(Material for this task begins)
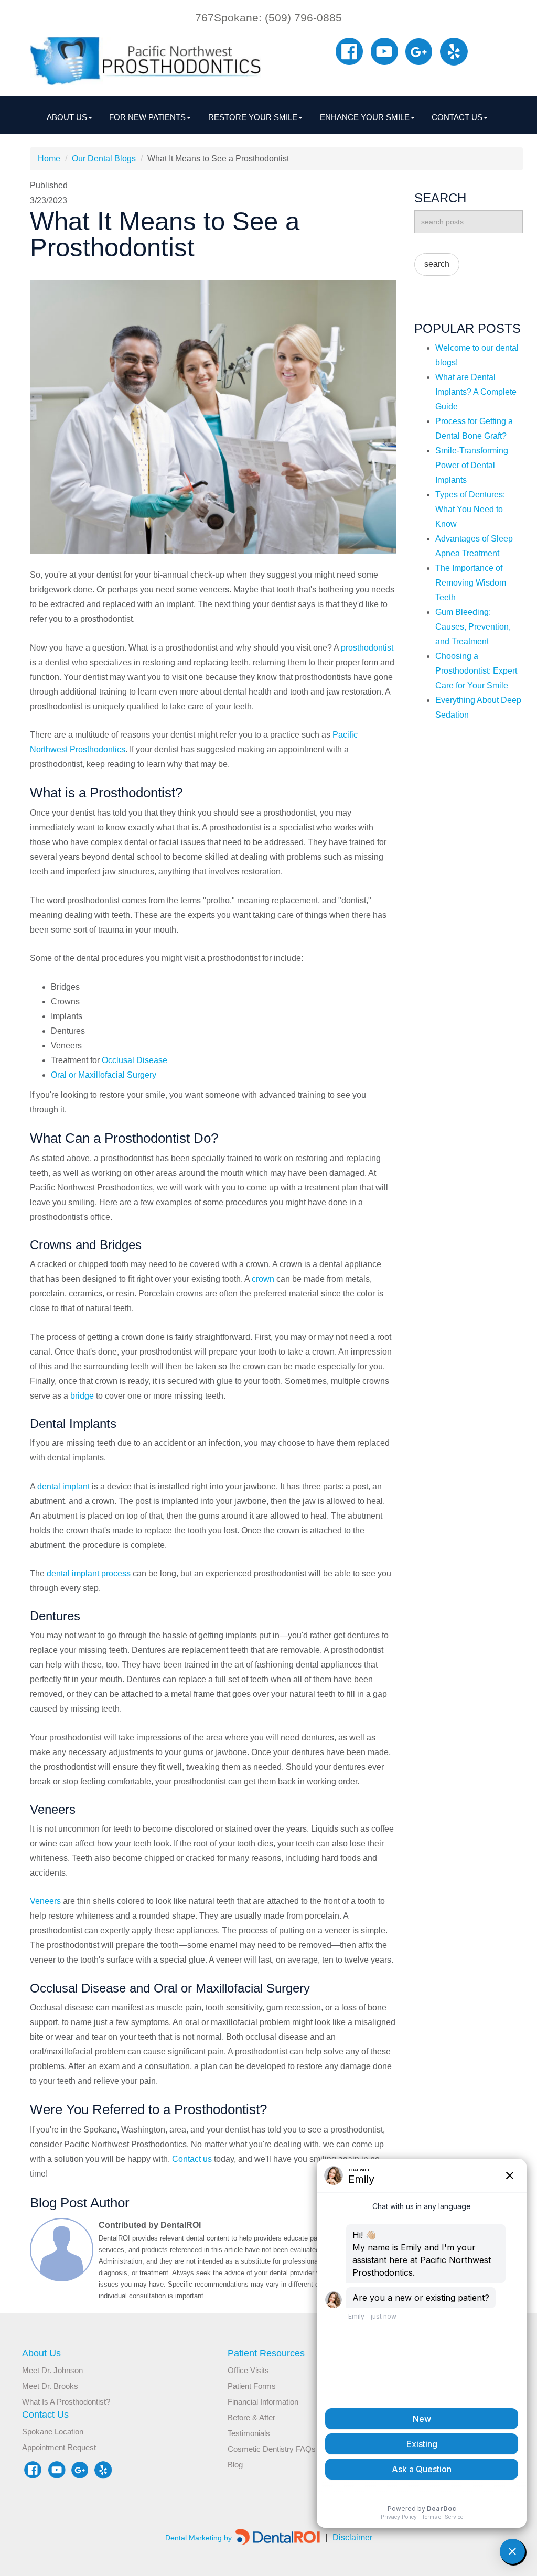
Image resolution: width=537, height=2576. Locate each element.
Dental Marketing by (199, 2538)
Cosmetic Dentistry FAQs (272, 2448)
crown (263, 1278)
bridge (82, 1395)
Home (49, 158)
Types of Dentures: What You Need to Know (470, 509)
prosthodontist (367, 647)
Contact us (192, 2159)
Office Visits (248, 2370)
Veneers (45, 1901)
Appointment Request (59, 2447)
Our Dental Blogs (104, 158)
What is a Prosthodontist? (66, 2401)
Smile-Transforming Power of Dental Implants (471, 465)
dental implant (63, 1486)
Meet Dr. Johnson (52, 2370)
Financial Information (263, 2401)
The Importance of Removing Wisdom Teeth (470, 583)
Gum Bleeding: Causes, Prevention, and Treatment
(Material for this task ends)
Could you transcribe every entry exactly, leaving out the pictures?

Your response:
Image resolution: width=537, height=2576. Locate each element.
Dental Marketing by (199, 2538)
Cosmetic Dentistry FAQs (272, 2448)
crown (263, 1278)
bridge (82, 1395)
Home (49, 158)
Types of Dentures: What You Need to Know (470, 509)
prosthodontist (367, 647)
Contact us (192, 2159)
Office Visits (248, 2370)
Veneers (45, 1901)
Appointment Request (59, 2447)
Our Dental Blogs (104, 158)
What is a Prosthodontist? (66, 2401)
Smile-Transforming Power of Dental Implants (471, 465)
dental implant (63, 1486)
Meet Dr. Johnson (52, 2370)
Financial Information (263, 2401)
The Importance of Removing Wisdom Teeth (470, 583)
Gum Bleeding: Causes, Prevention, and Treatment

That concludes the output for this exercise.